A teraz na serio. Przypuszczam, że zmieniłbyś zdanie, gdyby A4 nie dało rady
623. Te silniki mają zupełnie inną charakterystykę i wymagają innego stylu
jazdy. Większy moment obrotowy w niższych obrotach wpływa znacząco na
subiektywne odczucia podczas jazdy, ale pomaga to już podczas jazdy, gdy nie
musisz redukować. W sytuacji gdy ruszasz n.p. z pod swiateł, obawiam się, że
dostałbyś tęgie baty od 623Si.
--
Pozdrawiam.
===========================
Tomi - Wa-wa
były:
214i, 214Si, 620Ti i R25 (1.6 16v)
są:
216i Cabrio '95 - British Racing Green,
214Si '97/98 - Old English White,
420D '96 - Flame Red
(wszystkie WF....).
===========================
Tomi Gość
Wysłany: Pią Lut 02, 2007 22:00 Re: 2,3:)
Użytkownik "Kio" napisał:
Cytat:
Markzo napisał(a):
Panowie:)
nie wiem skad taka fala krytyki....:( silniczek ma 280k km i pracuje
bezawaryjnie..noic sie nie dzieje i nie psuje:) odiagi ma jak dla mnie
b.dobre a jest to moje 31 autko:) mialem VW fordy audi mercedesy renaulty
itd.... i naprawde ten jest chyba najlepszym:):) Pozdrawiam
No to tylko pozazdrościć Przyznaję, że nie mam 0 doświadczenia z
motorem 2.3, a napisałem tylko to co słyszałem ... Ogólnie klubowicze
hondy odradzają ten motor
Tak, głównie ze względu na awaryjność.
--
Pozdrawiam.
===========================
Tomi - Wa-wa
były:
214i, 214Si, 620Ti i R25 (1.6 16v)
są:
216i Cabrio '95 - British Racing Green,
214Si '97/98 - Old English White,
420D '96 - Flame Red
(wszystkie WF....).
===========================
Markzo Gość
Wysłany: Pią Lut 02, 2007 22:05 Re: 2,3:)

[Dane o położeniu słów i elementów]

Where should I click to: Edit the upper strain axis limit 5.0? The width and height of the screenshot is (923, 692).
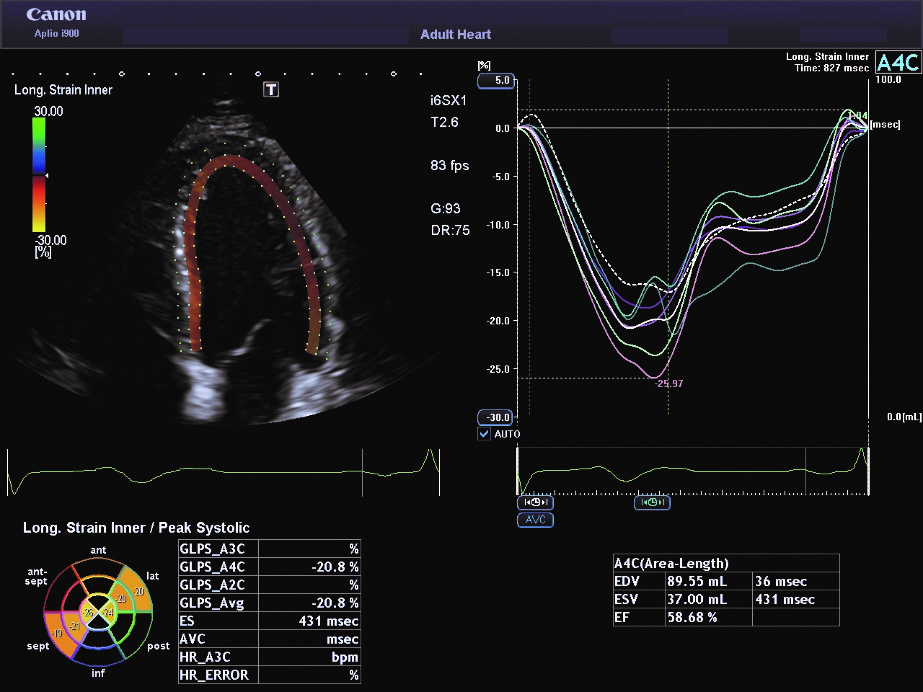pos(496,80)
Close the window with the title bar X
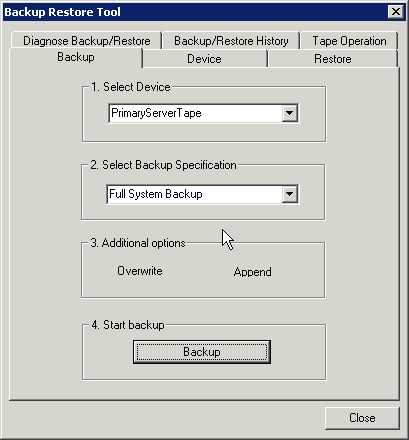409x440 pixels. 396,12
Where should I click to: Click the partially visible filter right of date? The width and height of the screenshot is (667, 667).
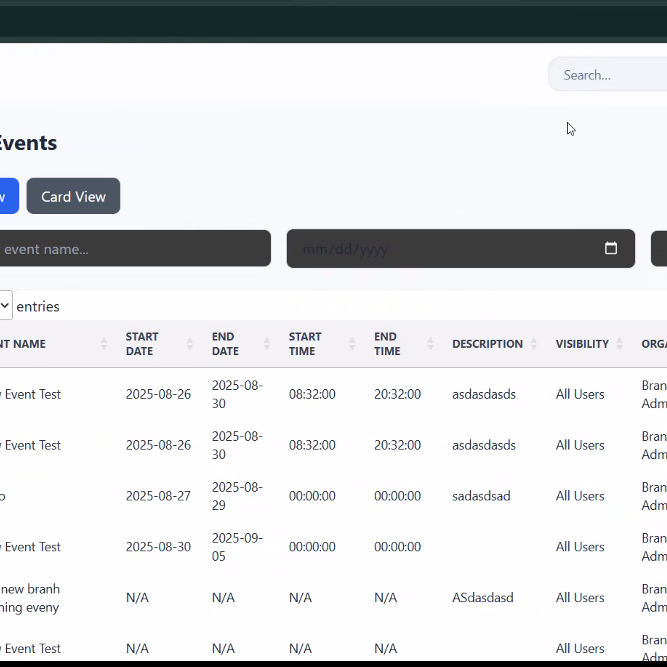click(x=659, y=249)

Zadania:
a: Oceń, czy stwierdzenia (i), (ii) i (iii) zgadzają się z tekstem z forum, odpowiadając przy każdym „tak” lub „nie” i przytaczając dokładnie rozstrzygające słowa tekstu. (i) Silniczek, o którym mowa, ma przebieg 280k km. (ii) Klubowicze Hondy polecają silnik 2.3. (iii) Większy moment obrotowy w niższych obrotach nie wpływa na subiektywne odczucia podczas jazdy.
b: Zwróć każdy wiersz wpisów, w którym występuje ciąg "width". Wielkość liter ma znaczenie.
Wpisy nie mają żadnego związku z tekstem z forum.

Wyniki ćwiczenia:
a:
(i) Tak: „silniczek ma 280k km”.
(ii) Nie: „Ogólnie klubowicze hondy odradzają ten motor”.
(iii) Nie: „Większy moment obrotowy w niższych obrotach wpływa znacząco na subiektywne odczucia podczas jazdy”.

b:
Where should I click to: Edit the upper strain axis limit 5.0? The width and height of the screenshot is (923, 692).
Where should I click to: Click the partially visible filter right of date? The width and height of the screenshot is (667, 667).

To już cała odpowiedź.